Ainsi, en ce matin du 30 avril, le Dr Jean-François Lizé, chef de l’Unité des soins intensifs, communique avec Gaëlle Vincent. Il l’informe de l’état de sa mère et lui explique qu’un tout nouveau protocole permet la présence d’un proche – un seul – pour les soins de fin de vie des patients COVID. Le Dr Lizé vérifie ensuite, par le biais d’un questionnaire, si elle présente des symptômes d’infection au coronavirus, puis précise ce qui l’attend à son arrivée à l’étage. Elle se rend alors au chevet de sa mère, encouragée par sa sœur à qui elle exprime son inconfort à être la seule représentante de la famille.

« On essaie de rendre ce moment le plus humain possible », souligne Caroline Duchesne, conseillère en soins spécialisés en cardiologie et chirurgie cardiaque aux soins intensifs. On confie le proche et les soins de fin de vie du patient à un infirmier ou une infirmière. C’est cette dernière qui accueillera le proche et restera à ses côtés tout au long de sa visite. On s’assure, ajoute-t-elle, d’accompagner l’infirmière désignée avant, pendant et après les soins de vie. Le protocole exige en effet la présence de l’infirmière en tout temps dans la chambre du patient, ce qui peut engendrer une charge émotionnelle pour le personnel aussi.

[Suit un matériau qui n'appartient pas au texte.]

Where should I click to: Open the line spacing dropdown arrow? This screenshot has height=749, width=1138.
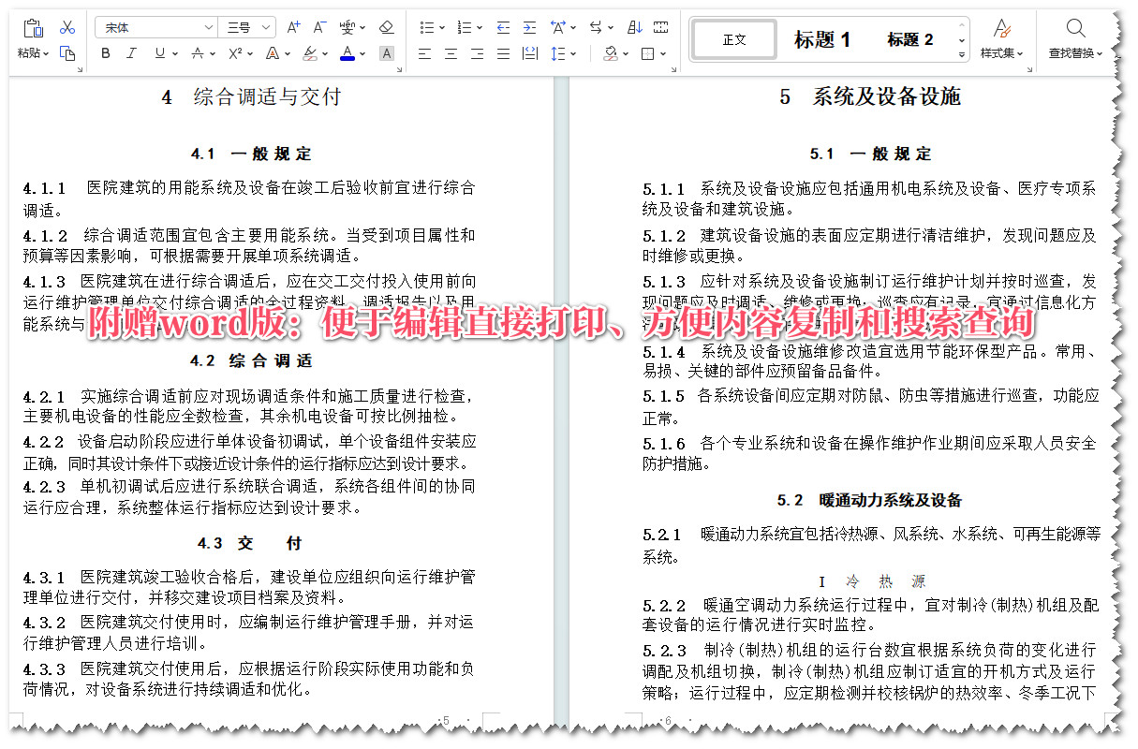coord(573,53)
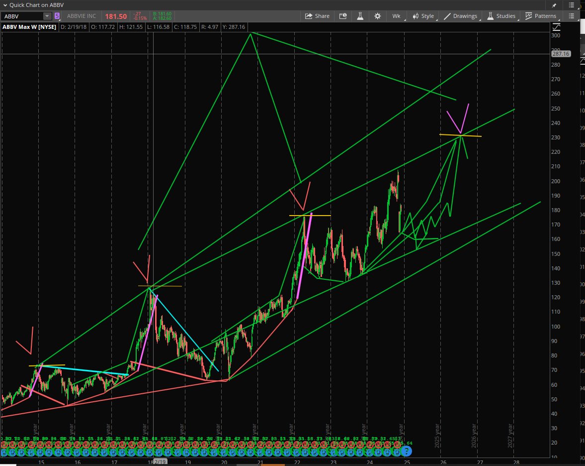Select the purple 5 symbol-link badge
The image size is (585, 466).
(57, 16)
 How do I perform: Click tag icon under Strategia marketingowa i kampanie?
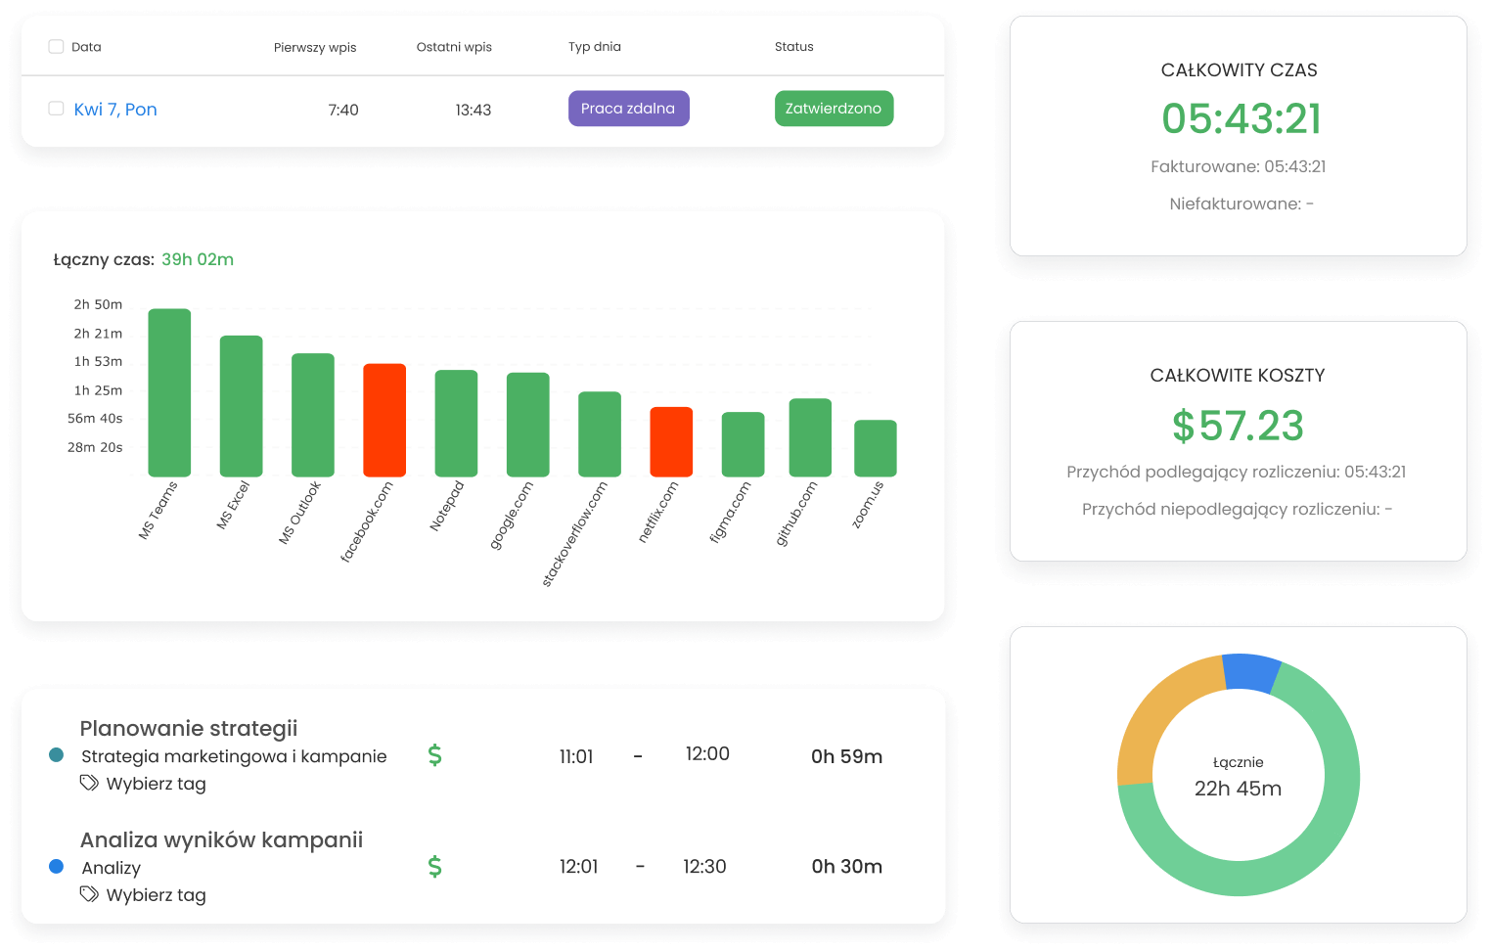89,783
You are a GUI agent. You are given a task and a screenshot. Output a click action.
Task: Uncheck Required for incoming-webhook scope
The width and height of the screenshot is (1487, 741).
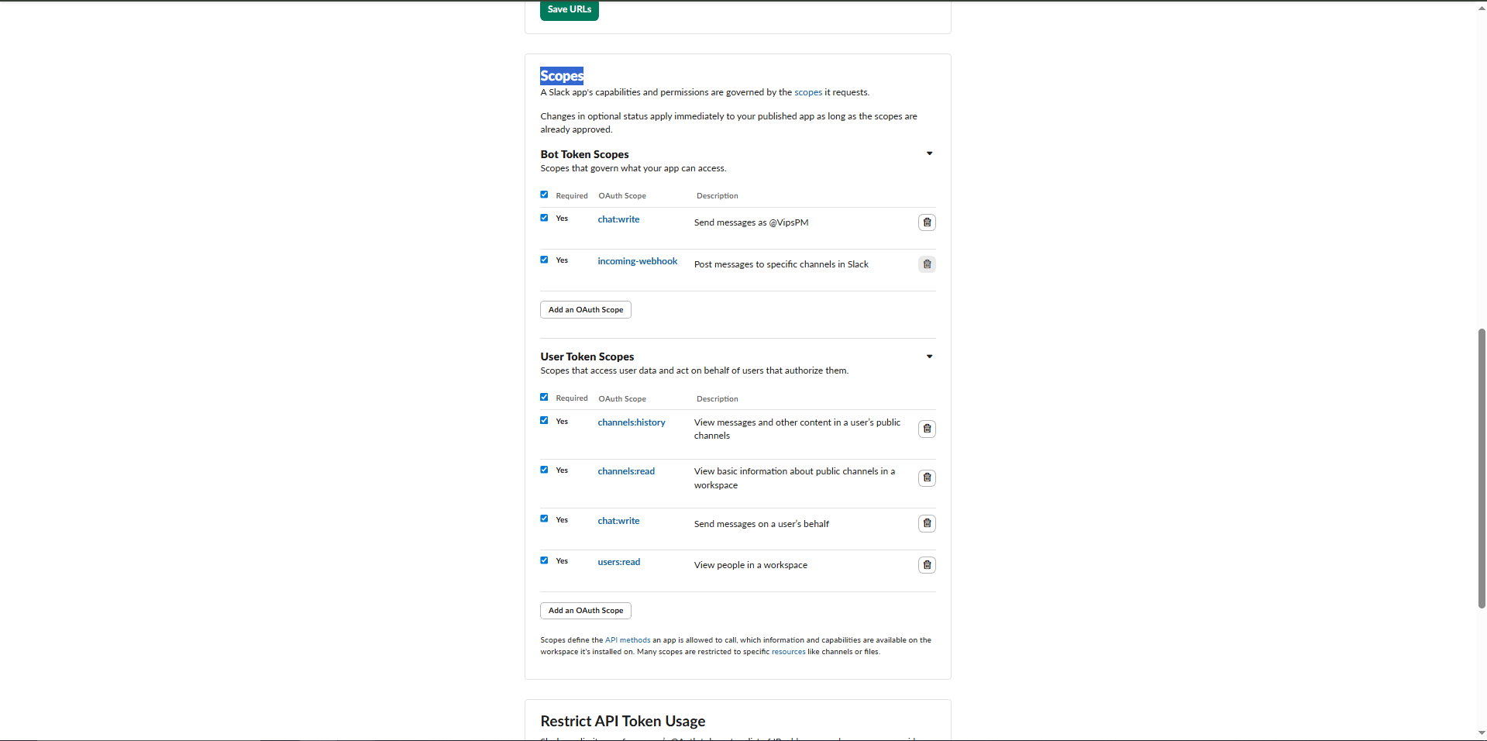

Faire partie de la famille pour les adieux

C’est Malorie Guillaume, infirmière clinicienne aux soins intensifs, qui est désignée pour accompagner la famille Vincent. Elle a l’impression d’avoir fait partie du cercle familial : « Ils vous partagent des souvenirs, parce qu’il n’y a que vous comme interlocuteur – elle aimait ceci, elle aimait cela, elle était souriante… J’étais vraiment contente de pouvoir faire ça pour eux. » Puisqu’une seule personne est autorisée dans la chambre, on utilise une application de visioconférence pour que le moment se passe quand même en famille, ne serait-ce qu’à distance.

Prioriser l’humain

Il est important de « se protéger physiquement contre les virus et les bactéries, mais pas au coût d’une perte d’humanité », selon Gaëlle Vincent. D’après elle, le protocole développé au CHUM permet d’ajouter un peu d’humanité dans la crise sanitaire, qui, craint-elle, risque de provoquer un deuil collectif à toute la société. « Il faut une réflexion profonde, très profonde » pour trouver des façons de prioriser l’humain.

C’est avec une grande tristesse que Gaëlle Vincent parle du départ prématuré de sa mère. Sa sœur, son frère et elle ont l’impression de s’être littéralement fait voler leur mère par le coronavirus. « La mort d’un parent, dit-elle, c’est la perte d’un repère; mais [à cause de la COVID], c’est une double perte. Elle est toutefois reconnaissante à l’équipe des soins intensifs pour l’élaboration et la mise en place de cette initiative, grâce à laquelle elle a pu amorcer son deuil.